The fifth rule is to use the optimizer. Often, especially in OO code, it will help you by eliminating unneeded function calls and performing inlining where it makes sense. Of course, every rule needs a caveat, and this rule is no exception - don't use more than -O2 with gcc 2.95.

Allocators

A final topic needs brief discussion - memory allocation/deallocation. I don't think that any other issue has been more written about or troublesome in computer science. There is no perfect memory allocator. The fast ones aren't space efficient. Some work well for small sizes. Others help more with debugging. Others yet are better for low memory situations. If you can *prove* that your memory allocation is hurting you, either in space or size, maybe a custom allocator is for you.
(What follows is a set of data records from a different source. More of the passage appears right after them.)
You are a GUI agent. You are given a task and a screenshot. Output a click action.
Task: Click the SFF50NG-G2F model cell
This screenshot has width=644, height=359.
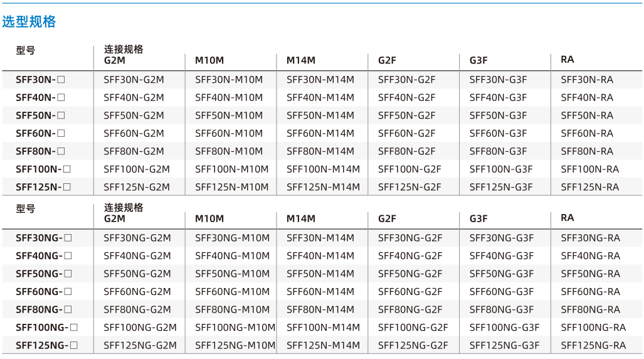pyautogui.click(x=410, y=274)
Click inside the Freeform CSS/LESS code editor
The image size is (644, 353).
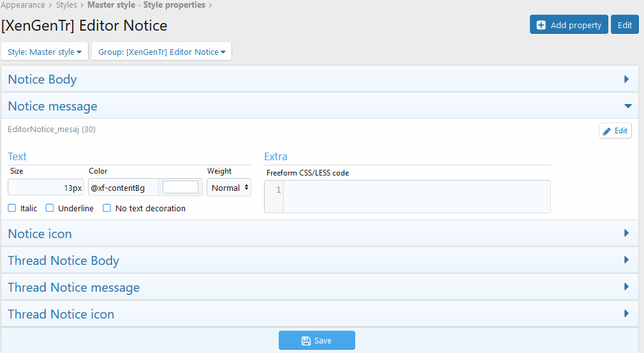coord(416,197)
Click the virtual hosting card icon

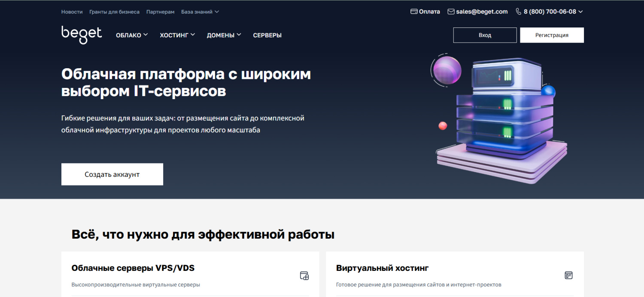[x=568, y=276]
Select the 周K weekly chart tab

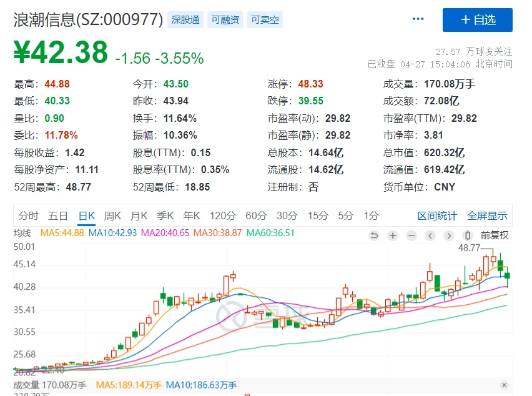click(x=112, y=215)
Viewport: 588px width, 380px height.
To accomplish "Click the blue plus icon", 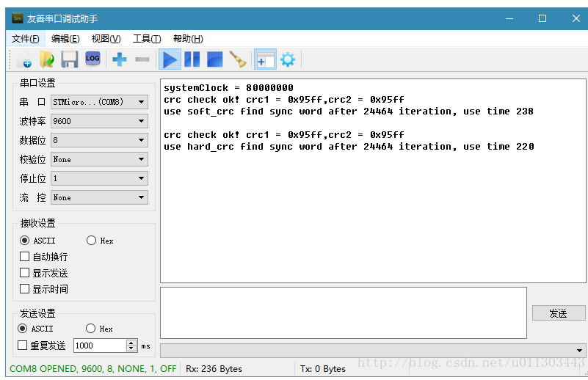I will 120,59.
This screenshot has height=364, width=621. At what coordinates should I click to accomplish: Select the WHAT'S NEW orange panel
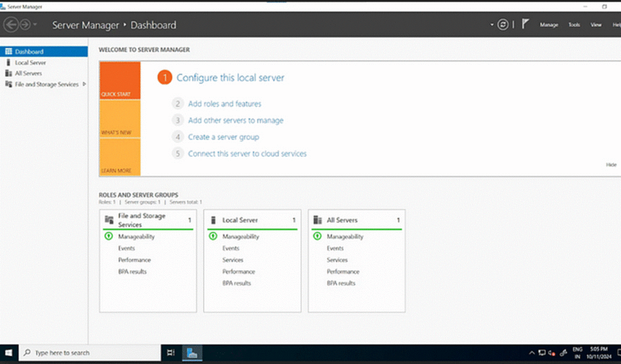pos(119,119)
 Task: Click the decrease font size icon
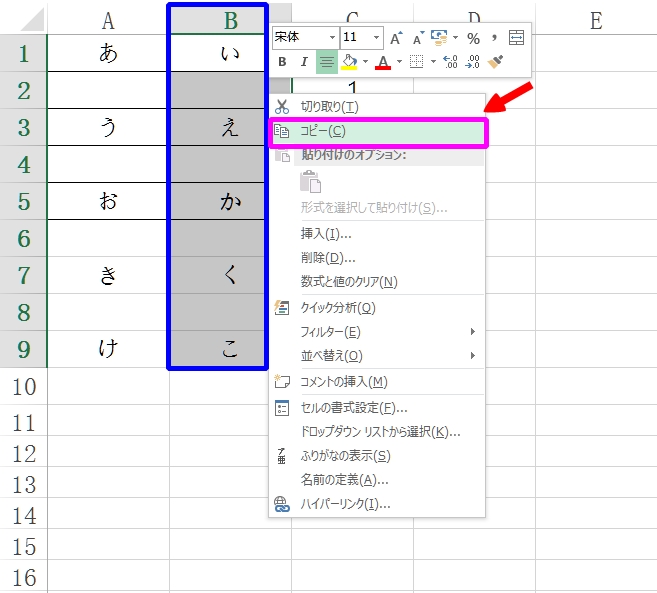pos(417,38)
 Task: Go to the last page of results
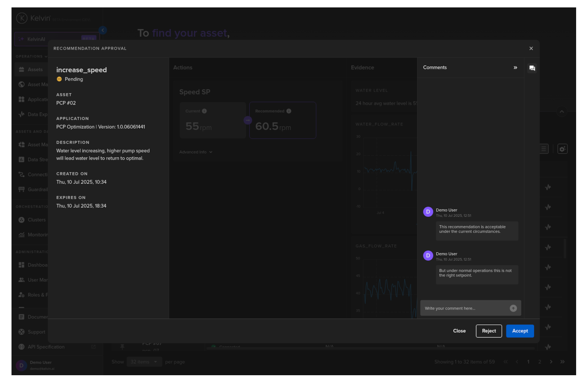[x=562, y=362]
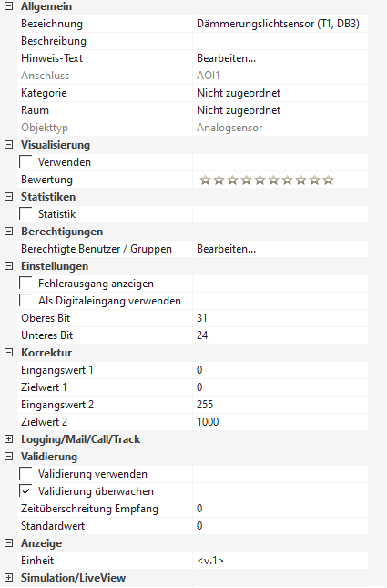Set Bewertung to the first star
387x588 pixels.
205,180
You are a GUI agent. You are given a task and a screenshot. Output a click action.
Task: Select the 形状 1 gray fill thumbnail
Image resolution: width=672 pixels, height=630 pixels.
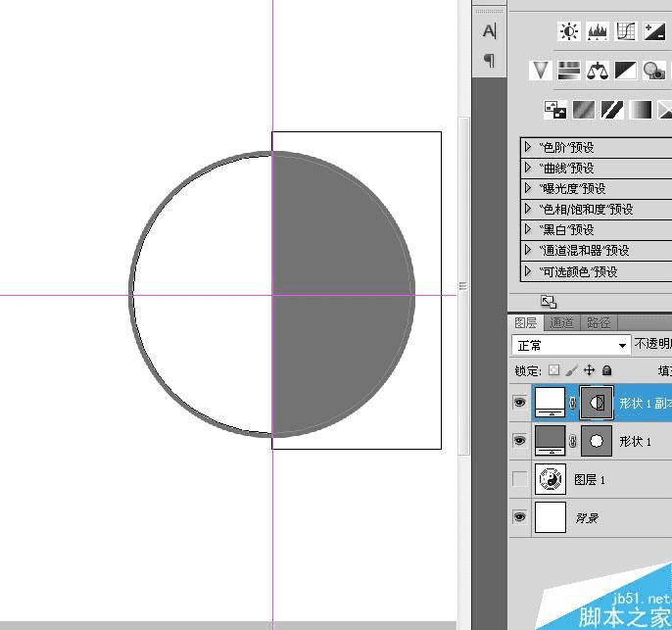click(551, 441)
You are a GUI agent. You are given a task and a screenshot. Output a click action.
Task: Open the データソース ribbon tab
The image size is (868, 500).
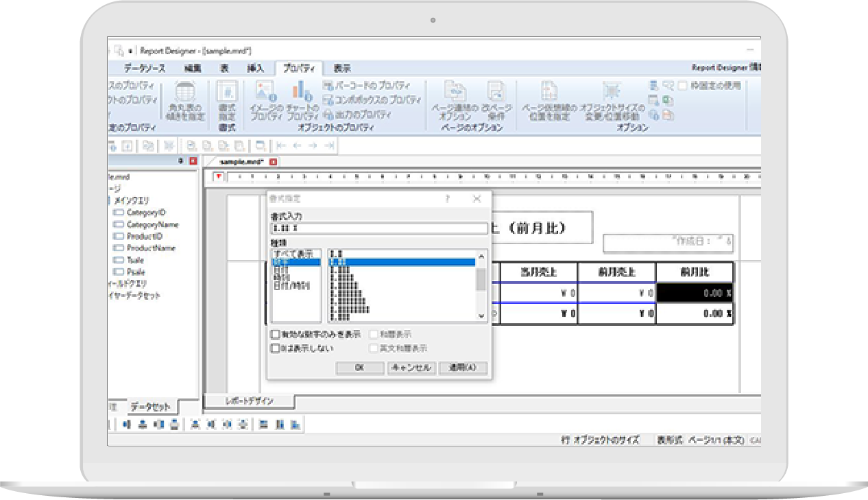point(144,69)
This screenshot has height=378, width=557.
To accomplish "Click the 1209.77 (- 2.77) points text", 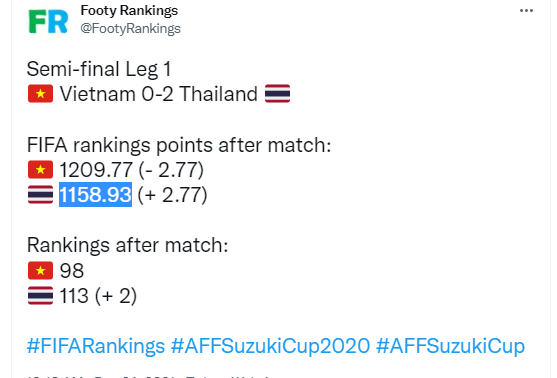I will pos(131,170).
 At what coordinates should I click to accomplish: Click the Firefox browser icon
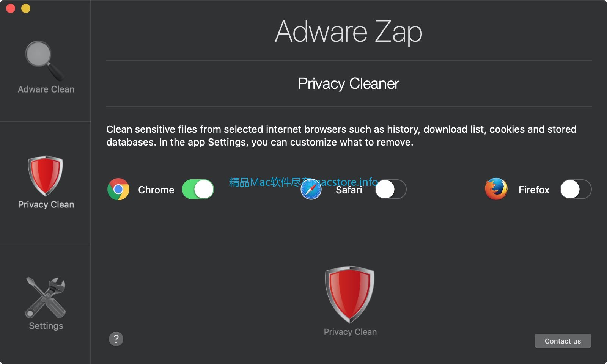(496, 189)
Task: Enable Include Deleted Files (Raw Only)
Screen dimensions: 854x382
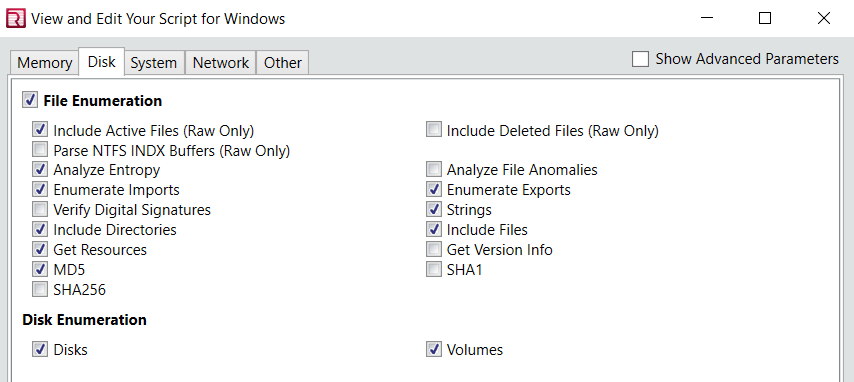Action: point(434,130)
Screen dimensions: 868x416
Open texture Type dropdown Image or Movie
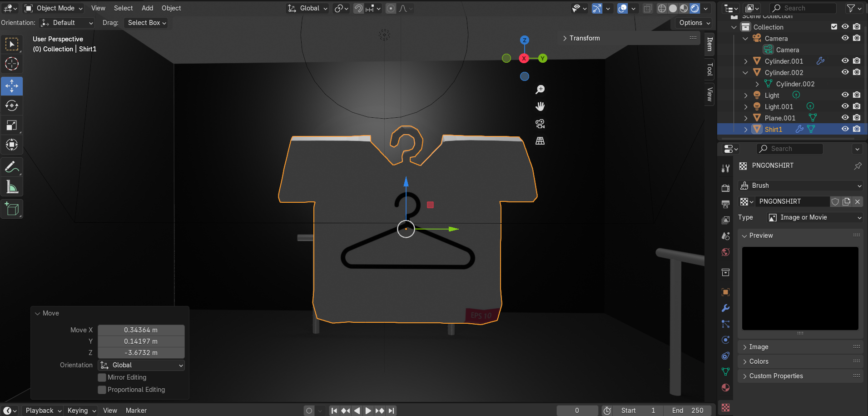tap(814, 217)
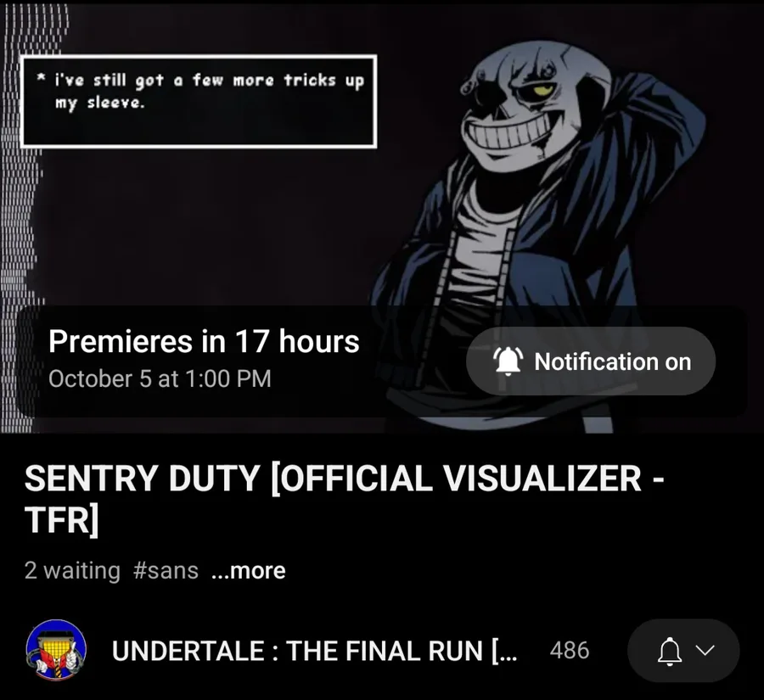Open the UNDERTALE channel avatar

coord(56,650)
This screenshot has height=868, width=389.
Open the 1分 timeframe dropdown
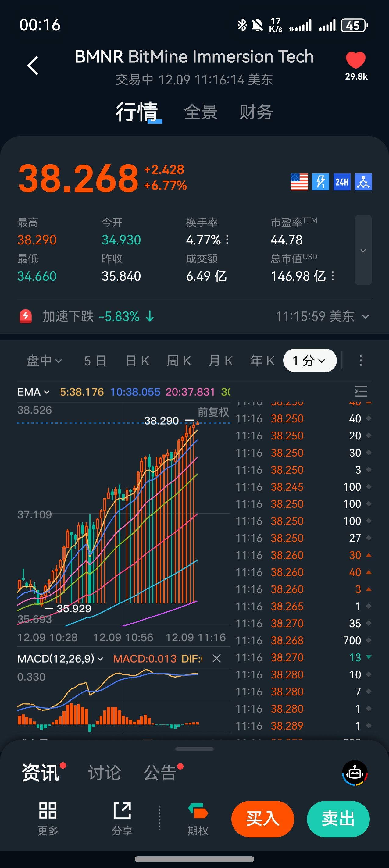pos(309,361)
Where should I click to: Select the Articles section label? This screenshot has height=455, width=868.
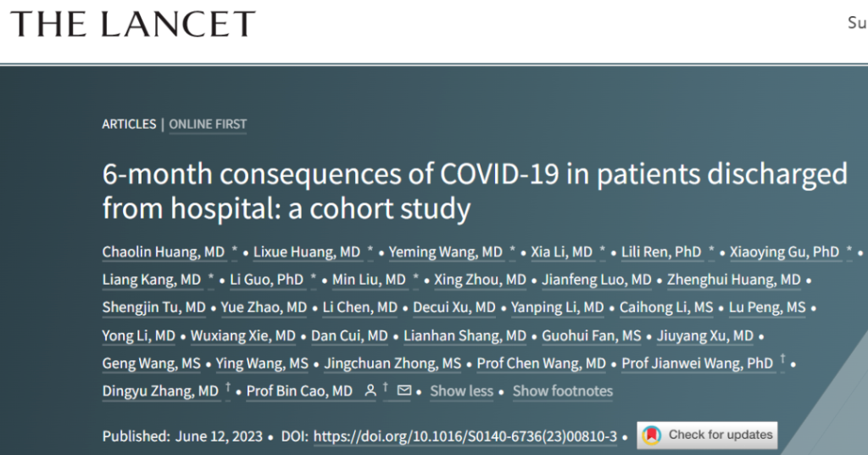(129, 124)
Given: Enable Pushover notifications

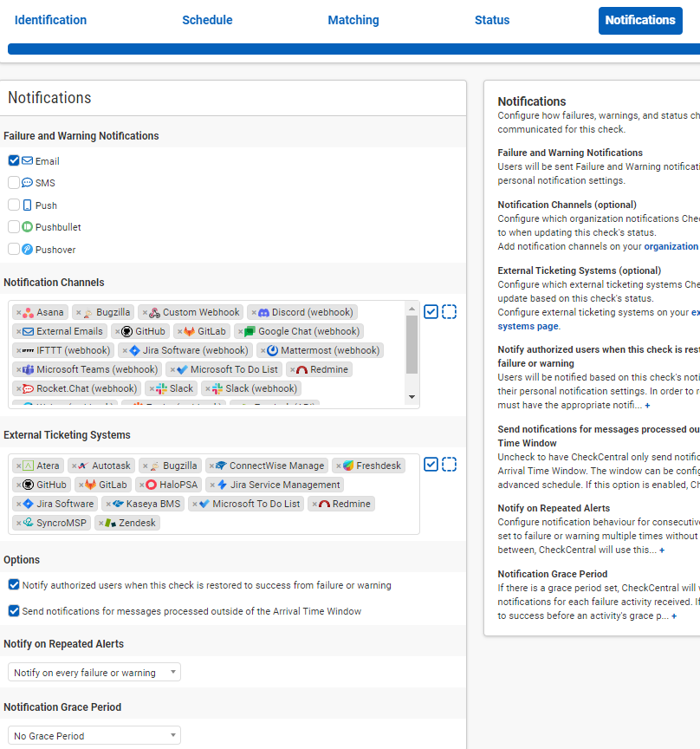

One example of this - malloc on Solaris seems to allocate 8 bytes more than you asked for. As great as this is for debugging, I was working on an app that was allocating more than 3 million separate strings using malloc. Since the wasted space wasn't on a separate page, even the vm system was no help. I wrote a custom allocator that allocated space a meg at a time and doled it out to the strings as required. Since the usage pattern of this app was that the strings would not be destroyed until the app closed down, I didn't provide a way to free strings (just the destructor for the pool). This worked very well for that usage.

Words of wisdom...

A final few pieces of advice in the form of some quotes. Knuth said "Premature optimization is the root of all evil" and "less than 4 per cent of a program generally accounts for more than half of its running time". Finally, Amdahl's Law says that the performance improvement is equal to the percentage of the code that uses the feature times the percentage of time used compared to the original. In other words, a piece of the code that takes 10% of the time can only improve the overal performance time by 10%.